Later in this PR we're going to parallelize `scan_module` itself, and that's also
much easier to do when no other parallel threads are running.
These updates should not be necessary. In fact, if they were necessary, this code
would be buggy, because the results would depend on the order in which wires are traversed:
If wire A is retained, which causes an update to `used_signals`, which then causes wire B
to be retained when it otherwise wouldn't be, then we would get different results depending
on whether A is visited before B.
These updates will also make it difficult to process these wires in parallel.
The negation here is confusing. The intent of the code is "if `s1` is preferred
over `s2` as the canonical `SigBit` for this signal, make `s1` the canonical `SigBit`
in `assign_map`", so write the code that way instead of "if `s2` is not preferred
over `s1` ...".
This doesn't change any behavior now that `compare_signals()` is a total order,
i.e. `s1` is preferred over `s2`, `s2` is preferred over `s1`, or `s1` and `s2` are equal.

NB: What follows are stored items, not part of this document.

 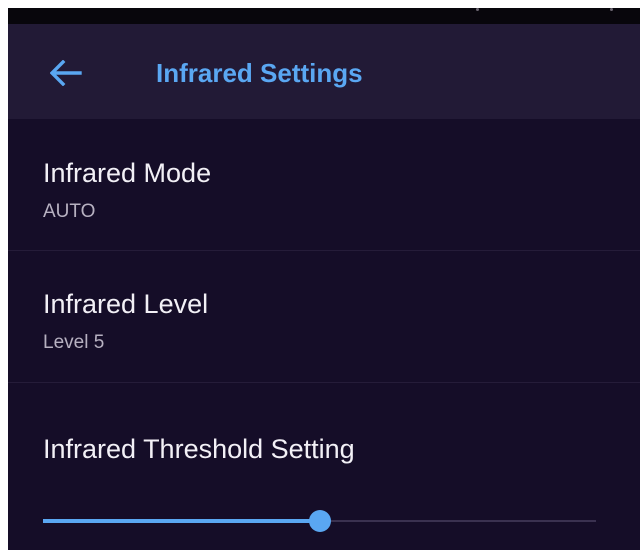 I want to click on setting-title: Infrared Threshold Setting, so click(x=199, y=449).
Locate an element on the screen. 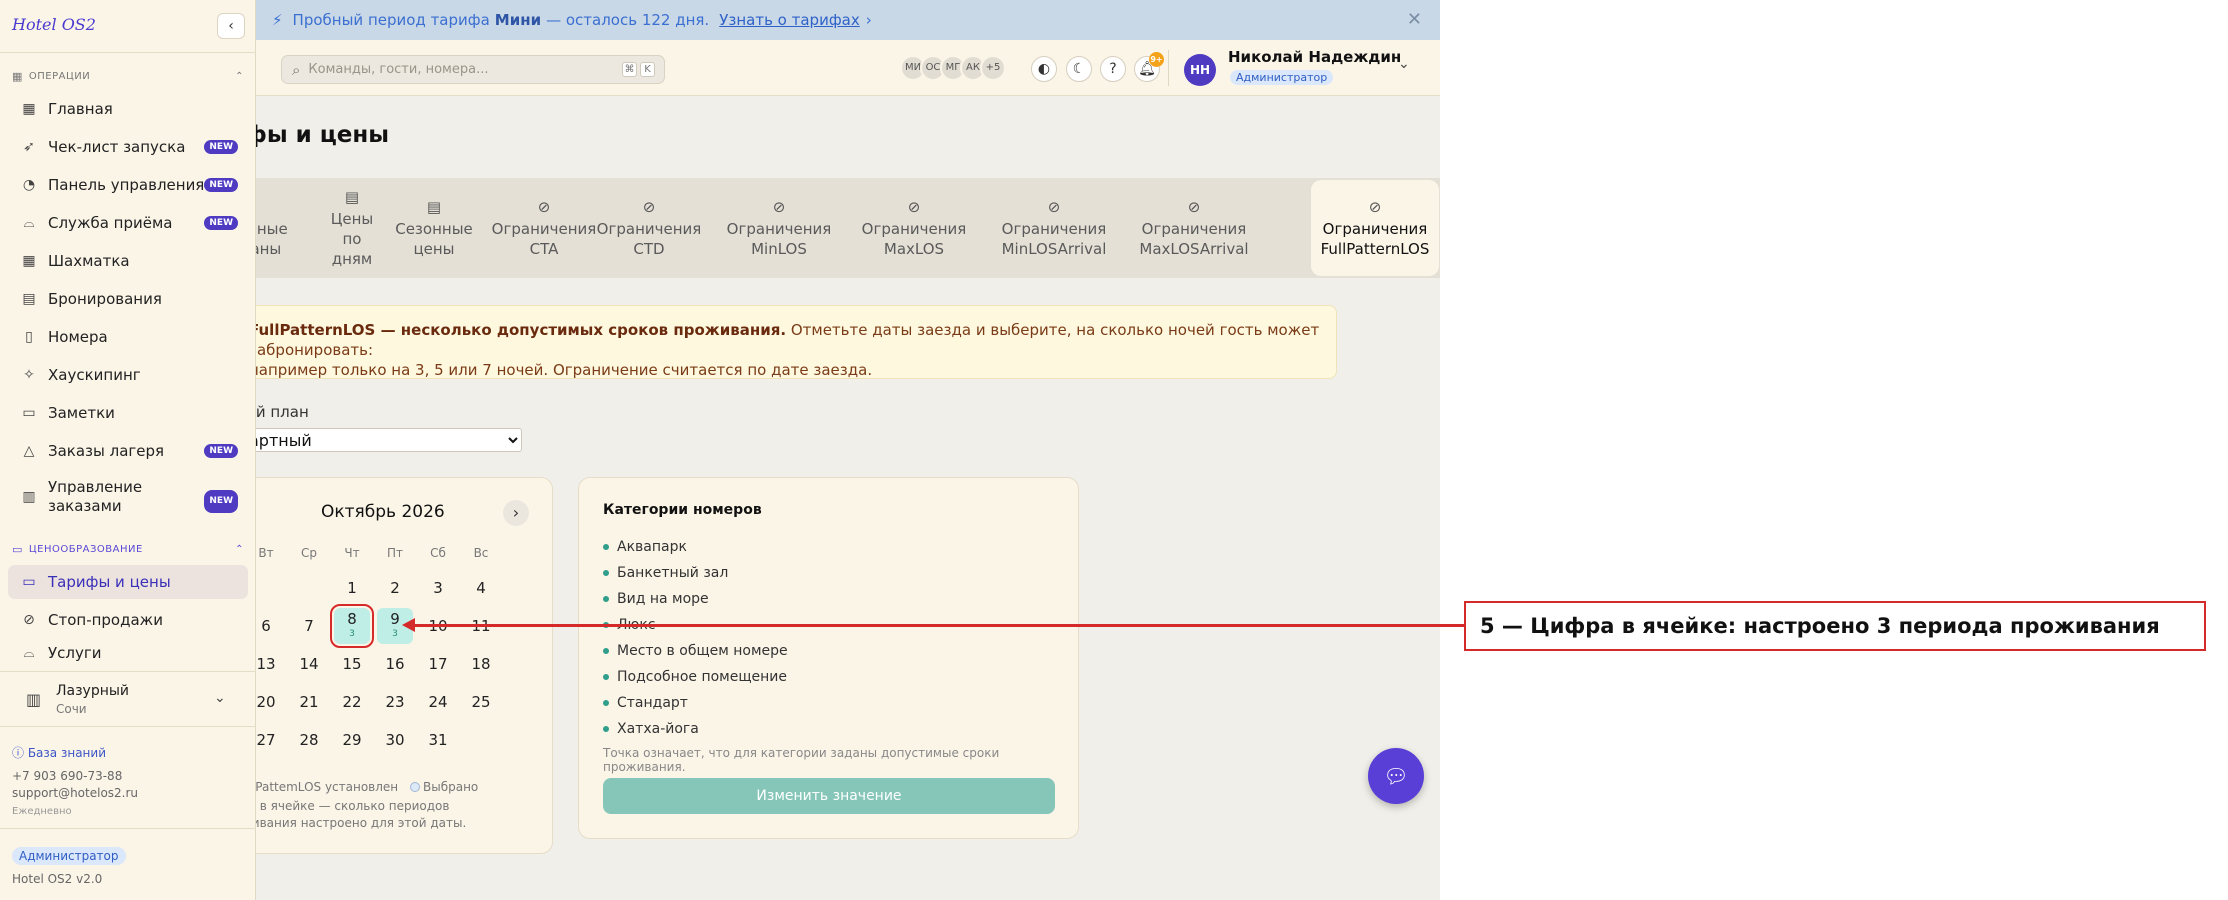 The image size is (2228, 900). calendar-day: 30 is located at coordinates (395, 740).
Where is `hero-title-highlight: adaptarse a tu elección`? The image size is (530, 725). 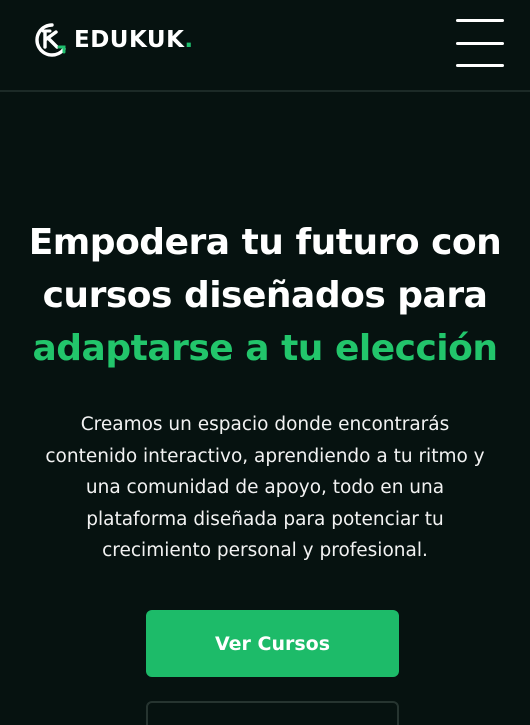 hero-title-highlight: adaptarse a tu elección is located at coordinates (265, 348).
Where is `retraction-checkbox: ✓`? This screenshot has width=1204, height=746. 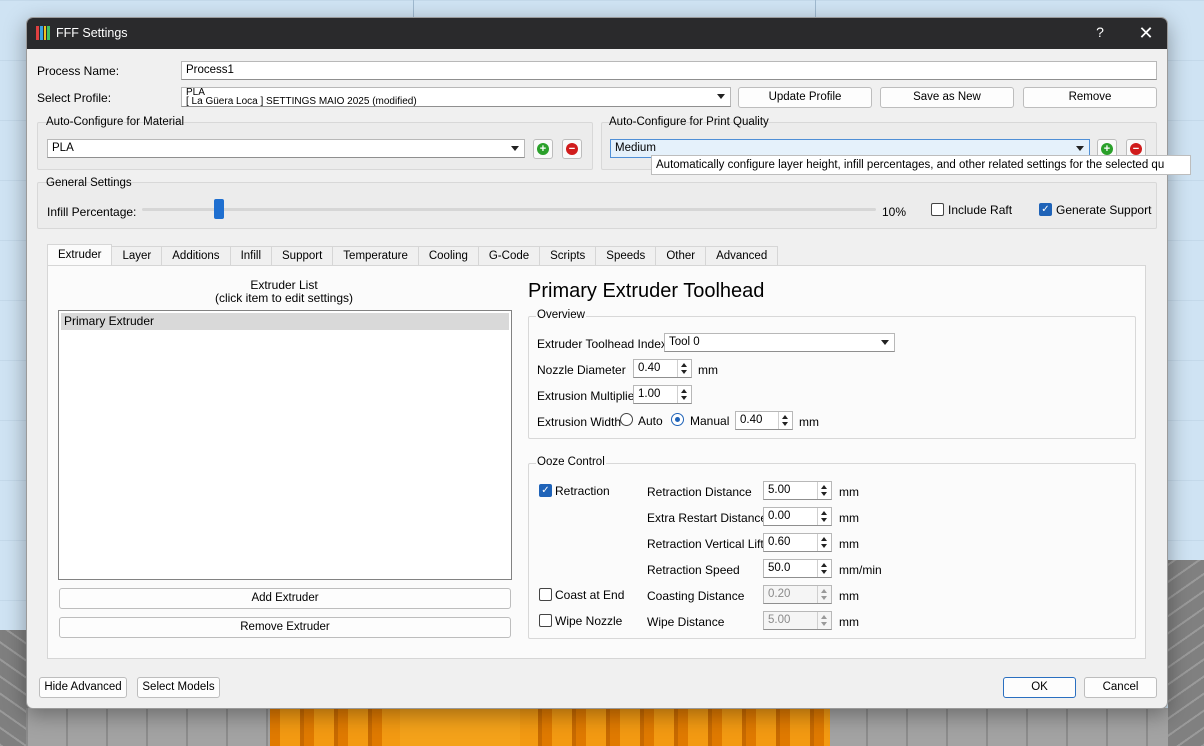 retraction-checkbox: ✓ is located at coordinates (546, 490).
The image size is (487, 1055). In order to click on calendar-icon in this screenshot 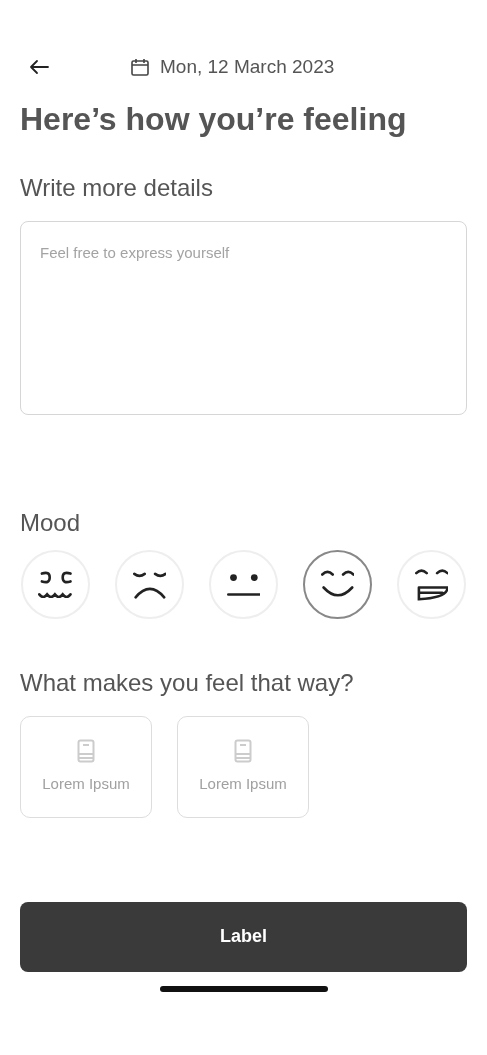, I will do `click(140, 67)`.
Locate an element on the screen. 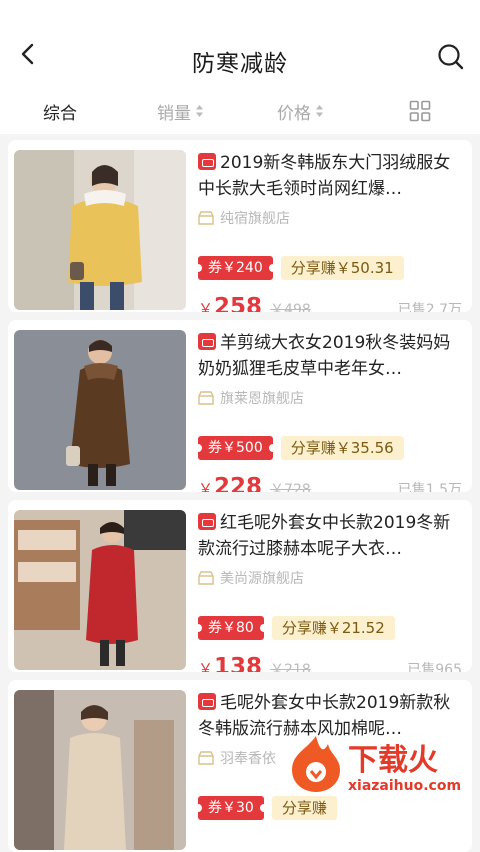  shop-name: 旗莱恩旗舰店 is located at coordinates (262, 399).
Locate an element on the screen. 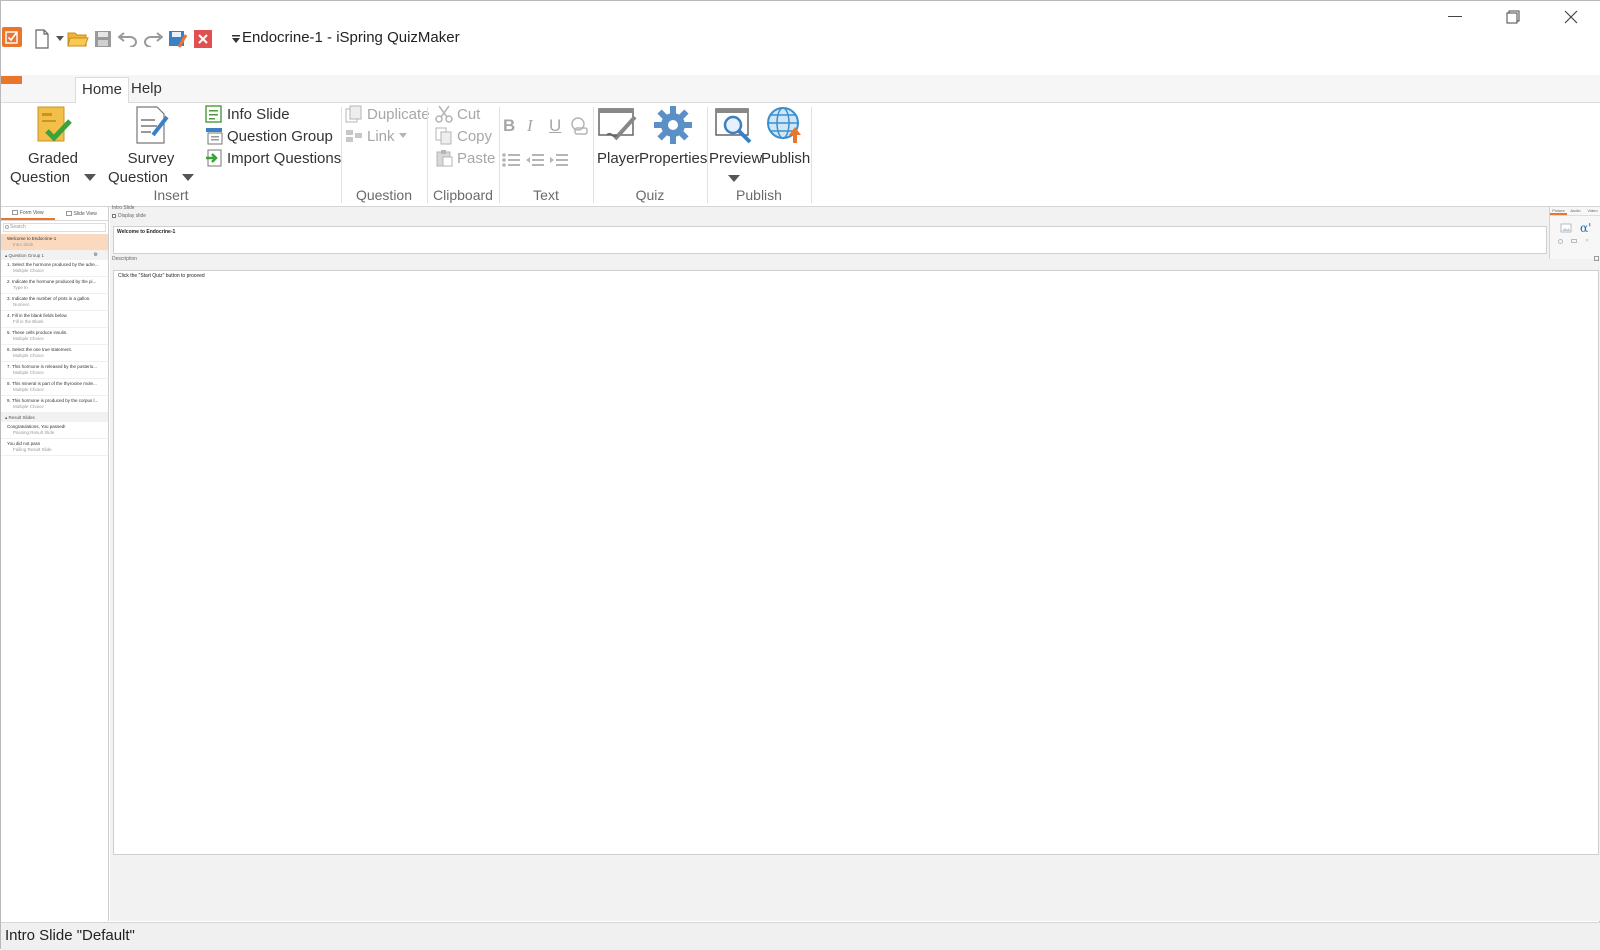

Now, when `s1` and `s2` are equal, we don't call `assign_map.add(s1)`, but that's
already a noop in that case.
Currently when `s1` and `s2` are different bits of the same wire,
it is possible for both `compare_signals(s1, s2)` and `compare_signals(s2, s1)` to
return false. This means the calling code will call `assign_map.add()` for
both `s1` and `s2`, which doesn't make much sense --- one of `s1` or `s2`
should be consistently preferred.
So fix that by preferring the `SigBit` with the smaller bit offset.